The precise role and the degree of independence that should exist for each of the new central banks of the Baltic countries, Russia, and other countries of the former Soviet Union are, however, a matter of debate. Some observers have argued that the situation facing these banks is sui generis and that the roles set for central banks in market economies and the degree of independence which they possess are inappropriate for these countries in the existing circumstances. It is argued that, in the present transitional stage, the financial systems and central banks are themselves experiencing operating strains that would not normally be faced. Consequently, these conditions have to be taken into account in setting the immediate role that the central banks can play. This would also include the degree of de facto and de jure independence that the banks should and will exercise.
It should, however, be remembered that, while the cooperating central banks are now facing a more stable environment, many of them have in their time faced similar problems; namely, price pressures from structural changes and insufficient fiscal discipline. In that sense, the experience of the new central banks is hardly unique. We believe, therefore, that there are common factors and good grounds for arguing that the basic role of a central bank and the degree of independence that it should exercise are not qualitatively different for the Baltic countries, Russia, and other countries of the former Soviet Union. While there are structural differences between the two situations, the transitional adjustments need not and should not necessarily conflict with the longer-term objectives.
First, given the fiscal imbalances, the extent to which the central banks alone can target price stability is limited. Until there is fiscal discipline and stability the role of the central banks is likely to be limited to leaning against the wind and asserting its point of view, and its degree of independence is likely to be limited. Second, the type of instruments of monetary control that the central banks can effectively use in the present circumstances may well be different. In the absence of efficiently functioning financial markets, the central banks may need to rely initially on direct controls, such as credit limits, but these would have to be designed in such a way that they can evolve into market-based instruments. Third, the fragile state of the financial systems means that the central banks will necessarily have a more direct role in speeding the development of the financial system.
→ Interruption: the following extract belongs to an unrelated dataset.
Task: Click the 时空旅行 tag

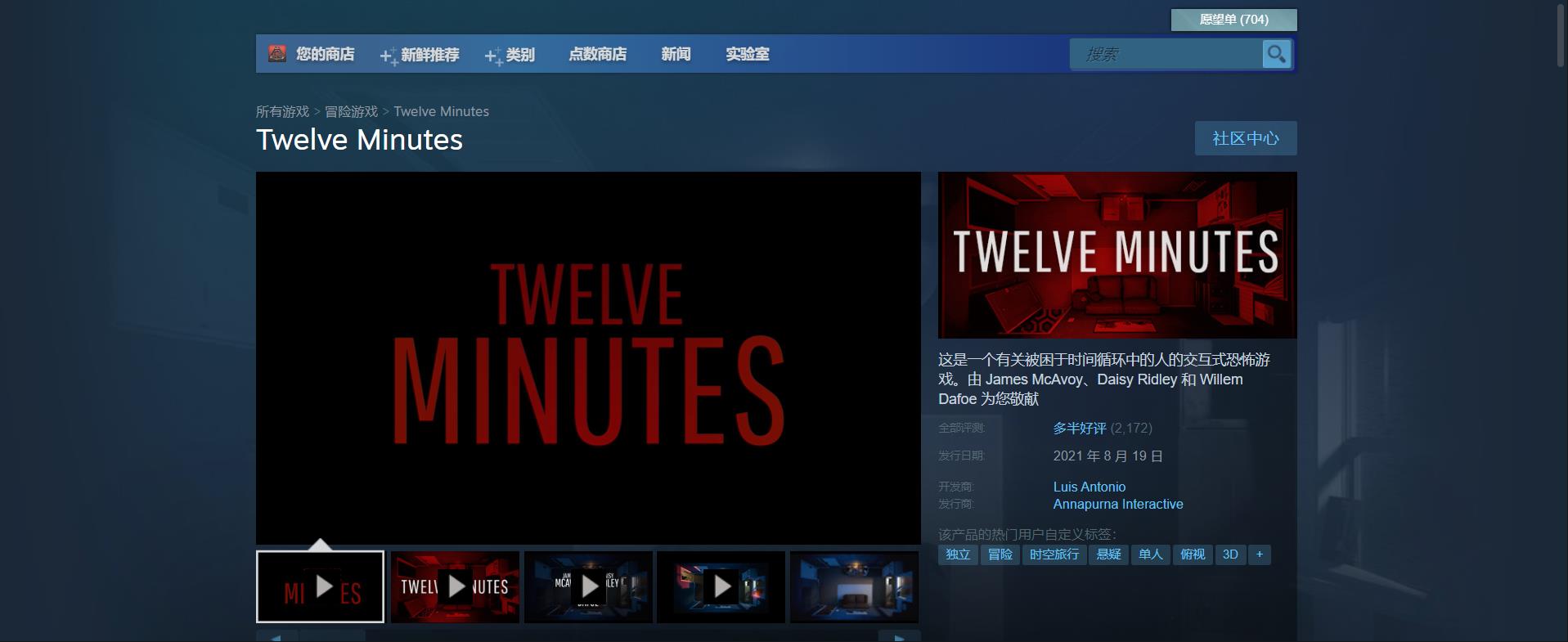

This would hardly be inconsistent with the longer-term objective that the central bank should ensure the soundness of the financial system, especially in the context of moving toward a market-based system.
In the last analysis, the central banks of the Baltic countries, Russia, and other countries of the former Soviet Union will have to fight for and earn independence. This will involve convincing their Governments and subsequently the public at large of the benefits of low inflation and the benefits of independence; one of the ways to achieve this is by building a comparative advantage in formulating and implementing monetary policy. In this context, the development of information systems and the establishment of analytical and research capabilities as a matter of priority are of central importance. Only by recruiting and retaining staff with good skills and high professional integrity can these objectives be more effectively realized.
Since the 1980s, there has been a convergence in the thinking with respect to two ideas about central banking; first, that a central bank’s main mission should be to pursue and maintain price stability as the best strategy for sustainable economic growth; and second, that to achieve its main objective, a central bank should be independent from political influences. This conclusion is, in effect, the result of accumulated experience. The message is very important for all market-based economies, because the possibility of renewed inflation is always a present danger. The paper that we have prepared presents various practical attempts by the membership of the IMF to address these two issues. The sample of existing arrangements may seem generic and familiar, but it is the practices and experiences which are the real substance of the exchange of views today.